The other day I took a quick trip to a neighborhood fair around the corner from my house. Even though there was a chance of rain later in the evening, the skies were clear. I checked a weather app on my phone, and everything looked good. So, I headed out the door without an umbrella since it was just around the corner. Besides, I wasn’t planning on staying at the fair very long.
The event was fun, and I had the opportunity to visit with neighbors. Of course, my quick trip ended up lasting a little longer than I thought and dark storm clouds soon joined the event. At the first clap of thunder, I started walking briskly back home. A few fat raindrops made me increase my speed, but it wasn’t long before the torrential downpour had me cursing at myself for not taking my umbrella. By the time I reached my house, I was out of breath from running—I don’t run often—and soaked to the bone.
What mistakes did I make? Well, weather forecasts aren’t 100% accurate. I should have taken the umbrella, in case of rain. I also didn’t plan on staying as long as I did. I had such a good time talking with friends I lost track of time. This last mistake is one that I make often. Brevity was never my strong suit.
We are human beings so, of course, we are fallible. We make mistakes all the time. Sometimes we learn from them, and sometimes we make the same mistakes over and over again. What is it about us? Why do we repeat the same mistakes?

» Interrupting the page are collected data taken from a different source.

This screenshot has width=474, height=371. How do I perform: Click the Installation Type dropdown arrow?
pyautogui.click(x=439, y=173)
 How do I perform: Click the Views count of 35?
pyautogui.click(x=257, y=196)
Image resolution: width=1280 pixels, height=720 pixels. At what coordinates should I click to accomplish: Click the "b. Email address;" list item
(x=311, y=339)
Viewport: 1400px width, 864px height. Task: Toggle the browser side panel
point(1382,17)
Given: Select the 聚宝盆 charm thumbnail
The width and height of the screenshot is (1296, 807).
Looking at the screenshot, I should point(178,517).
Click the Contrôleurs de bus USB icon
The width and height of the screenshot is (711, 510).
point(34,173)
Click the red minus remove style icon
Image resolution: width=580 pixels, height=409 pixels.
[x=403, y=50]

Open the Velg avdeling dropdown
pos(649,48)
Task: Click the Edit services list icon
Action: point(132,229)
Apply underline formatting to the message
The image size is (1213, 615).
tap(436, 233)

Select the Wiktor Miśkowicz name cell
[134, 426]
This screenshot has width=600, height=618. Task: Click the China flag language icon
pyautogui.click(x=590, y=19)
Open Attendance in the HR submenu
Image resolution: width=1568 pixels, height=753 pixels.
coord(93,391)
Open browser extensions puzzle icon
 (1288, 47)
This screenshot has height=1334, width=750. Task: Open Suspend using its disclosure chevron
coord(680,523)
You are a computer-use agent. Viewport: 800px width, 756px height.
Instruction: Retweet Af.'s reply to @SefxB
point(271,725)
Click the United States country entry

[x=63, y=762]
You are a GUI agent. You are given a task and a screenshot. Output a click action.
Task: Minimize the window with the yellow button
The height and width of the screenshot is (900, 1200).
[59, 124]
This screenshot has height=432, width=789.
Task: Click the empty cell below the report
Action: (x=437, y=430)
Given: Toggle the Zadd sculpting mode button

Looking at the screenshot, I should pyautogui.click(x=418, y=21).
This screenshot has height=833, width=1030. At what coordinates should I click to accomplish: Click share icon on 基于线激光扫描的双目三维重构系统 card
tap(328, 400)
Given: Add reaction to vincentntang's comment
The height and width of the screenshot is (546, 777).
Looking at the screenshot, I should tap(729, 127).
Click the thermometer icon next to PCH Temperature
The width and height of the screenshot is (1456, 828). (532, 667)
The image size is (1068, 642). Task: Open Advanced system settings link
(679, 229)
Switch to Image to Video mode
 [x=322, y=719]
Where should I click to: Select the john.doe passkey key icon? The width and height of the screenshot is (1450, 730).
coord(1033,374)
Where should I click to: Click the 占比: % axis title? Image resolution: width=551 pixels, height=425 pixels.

I’ve written about learning from our mistakes in the past and how it can lead to wisdom. Unfortunately, it turns out that we might not learn as well as we thought. According to Olga Khazan from The Atlantic, we are training our brains to make the same mistakes constantly.
In her video, she explains that we put too much focus on what we did wrong. We want to understand why we made a mistake so we don’t make it again. This makes our brains go through post-error slowing when we try to determine what caused us to mess up. It’s usually a good thing to pause when we realize we made a mistake, but this slowing can distract us from remedying the situation—squirrel!
Mistake pathways are also to blame for our constant recurrence of the same mistake. Our brains are not organized like neatly stocked shelves by an obsessive-compulsive clerk. They are more jumbled and interconnected like cobwebs. We make and store memories by creating new neural pathways from the information we take in from our five senses. This information is then encoded and stored in short-term or long-term memory.
When we don’t encode the information properly, we end up forgetting it. Later when we want to remember something, like someone’s name, we search our minds for anything that could help us. Our brains create a different pathway to find that name, but it won’t be a direct route. Our brains are naturally programmed to reinforce learning behaviors, and it will now use this pathway over another to find that name. This will cause us to make the same mistake in the future.
So what should we do to prevent post-error slowing and mistake pathways in brains? We need to stop beating ourselves up over what we did wrong and why. As Elsa would say, “Let it go.” This is why we have erasers. Instead, we should focus on what we want to accomplish and the path to that success. Then we can reduce the chances of repeated mistakes and maybe even become wiser.